Are the items something they could be stealing AND purchasing? We've had people take towels and put 2 together, fold them back up, and it looks like there's just 1 so only 1 gets scanned. The same with clothes. Or if it's something small, maybe they're just putting them in a bag or purse and walking out with the additional one but actually paying for one. Then they return one.

Also, could it be possible they are paying for PART of the gift cards with counterfeit cash? Or using a stolen debit card? (I honestly don't know, would a debit card show up as cash if you look it up? I know I've had the option to get cash back when I've used mine and didn't have it with me...)

My final suggestion is that they are buying the gift cards fraudulently on the secondary market. There are sites where you can repurchase gift cards for a discount. If they buy them there, then get the balance transferred onto a different card via the purchase/return, it would be difficult to track & they end up with the value without paying for anything...or maybe they're simply buying them from actual people off Craigslist or something with counterfeit cash?
 
The items are too diverse; most of them could not be stolen and purchased as you suggested. The gift cards are purchased in store with cash.
 
Are the cards purchased at Store A, purchases made at Store B, then returns made at Store C? If the return is being put on a different GC, I wonder if they are then going to either return to Store A to use the card, call corporate and claim the $$ has been fraudulently stolen off the card, or otherwise somehow try and scam Spot for the original balance?
 
The solutions that involve editing the receipts don't make any sense, at least to me.
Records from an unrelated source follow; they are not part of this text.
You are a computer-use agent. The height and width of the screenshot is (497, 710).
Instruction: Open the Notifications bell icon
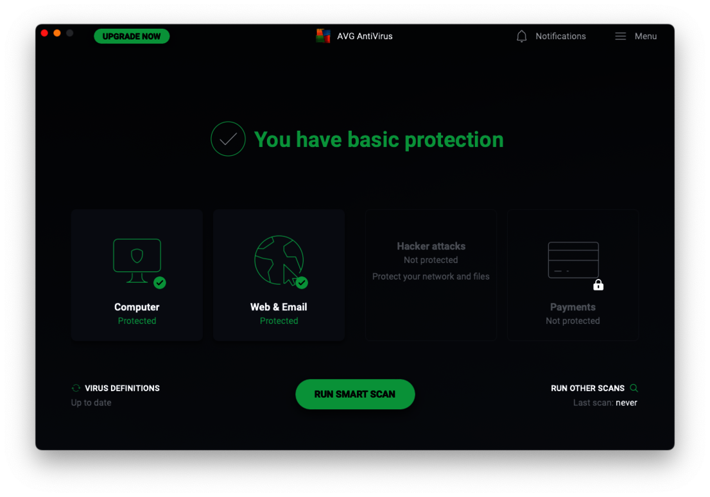pyautogui.click(x=521, y=36)
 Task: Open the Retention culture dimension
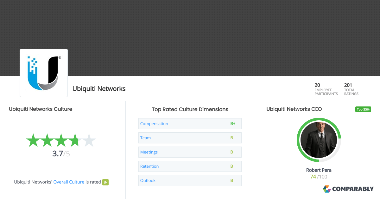149,166
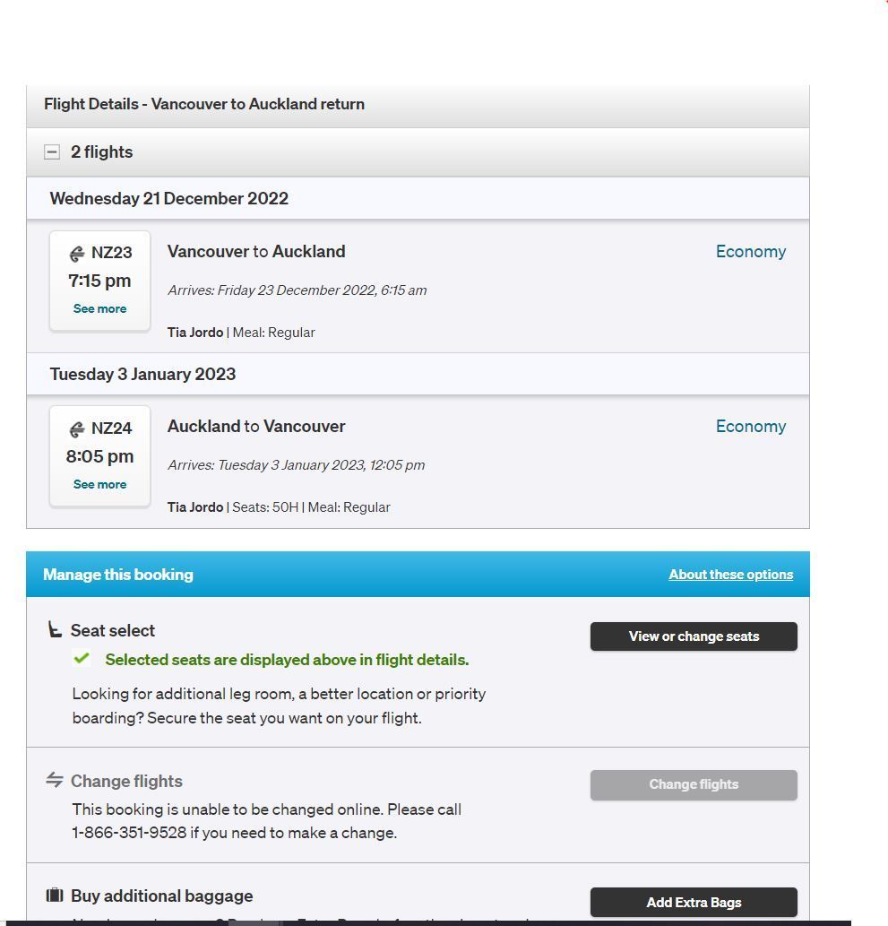Click the Seat select seat icon
888x926 pixels.
click(55, 629)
When you do a return based on the receipt, you scan the receipts barcode or enter the receipt ID and VCD to pull it up in the system. Editing the paper receipts wouldn't edit what the system knows was on that sale, so what would that gain? Unless it's implied that the GSTL/LOD overrode the return amount to match the (fraudulently edited) receipt, but why would they do that without checking with AP/insidePOS first?
As @commiecorvus said, all of this info can be found on other sites or the dark web so I'll just post this here.
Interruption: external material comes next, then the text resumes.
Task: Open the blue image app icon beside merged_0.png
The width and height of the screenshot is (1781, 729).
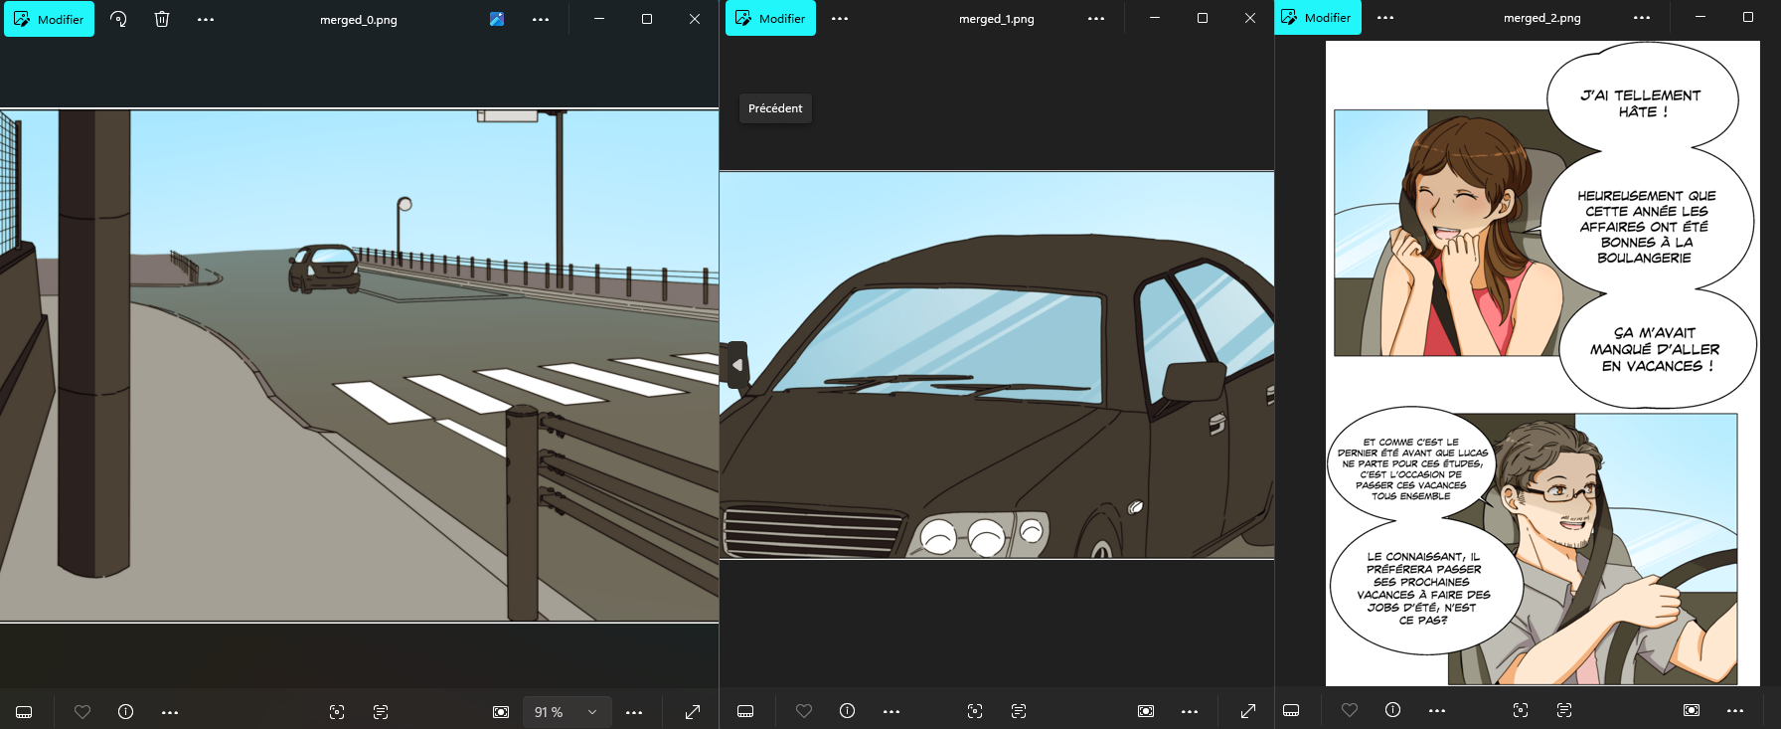Action: click(x=497, y=19)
When these people buy something at your store, the server in your store keeps the transaction until the end of the day, then submits it to the target POS network. No other store's POS servers know about that transaction on the same day. But, sometimes people do same day returns at different stores. If they have a receipt, target won't just deny it, the computer will ask for the information it doesn't know (price, tax rate, etc) from the receipt the GSTM has. If they (as others have mentioned) altered the receipt's prices, the computer will be none the wiser when the GSTM inputs the altered price, giving them back more money than they paid.
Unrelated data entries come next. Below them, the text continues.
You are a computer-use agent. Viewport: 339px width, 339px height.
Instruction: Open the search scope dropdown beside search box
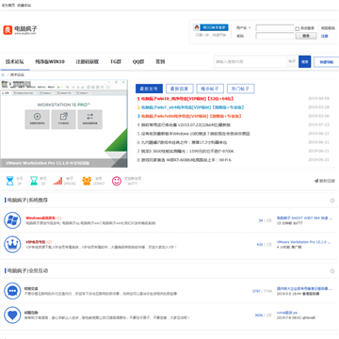[292, 61]
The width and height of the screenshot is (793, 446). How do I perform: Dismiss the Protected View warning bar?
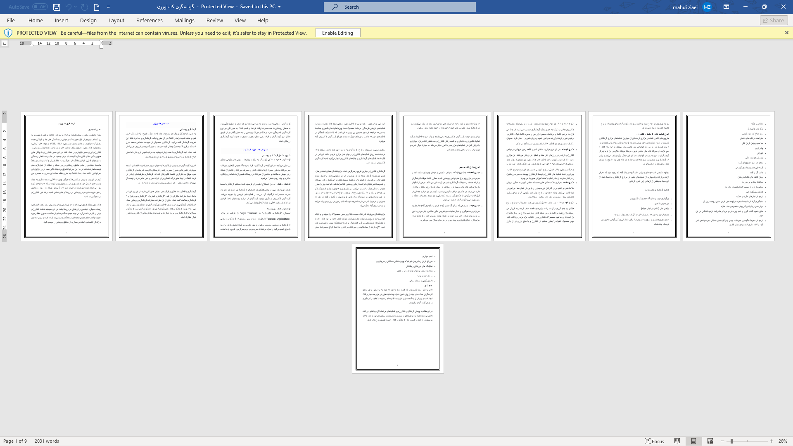(786, 33)
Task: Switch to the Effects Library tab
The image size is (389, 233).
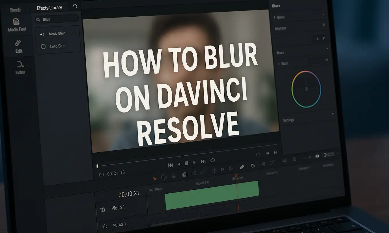Action: click(50, 7)
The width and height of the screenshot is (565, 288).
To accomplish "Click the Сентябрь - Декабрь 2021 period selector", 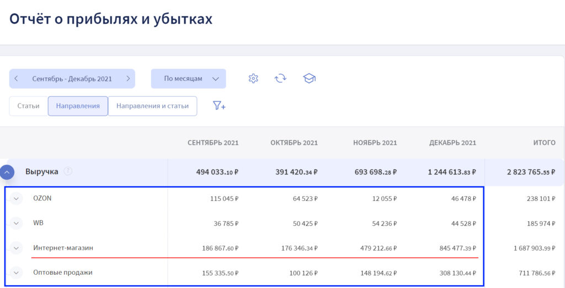I will click(x=72, y=79).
So, scammer goes to store A and buys a $50 chair. Scammer drives to store B, edits the receipt (IDK how, don't ask me) to say the chair cost $250, then goes and returns it. The GSTM gets the receipt and the item, and scans the receipt. Store B's POS server still hasn't heard from store A's server about the details of that transaction (price, tax rate) so it asks the GSTM for that information. The GSTM enters $250 as the price, and the system gives it back to them on a gift card.

The solution to all of this? Overhaul the POS system so all transactions post instantly to a central POS server, and can be looked up by any store's computer for returns instantly. Of course that would require money and effort, and things are working pretty well right now, so why change it? The registers are already broken enough, this isn't gonna be high on the priority list, if it's even there at all.
 
They would buy say. $500 camera pay X amount in cash X amount on gift card
They then drive to another target 15-20 minutes away & register was giving them it all in cash.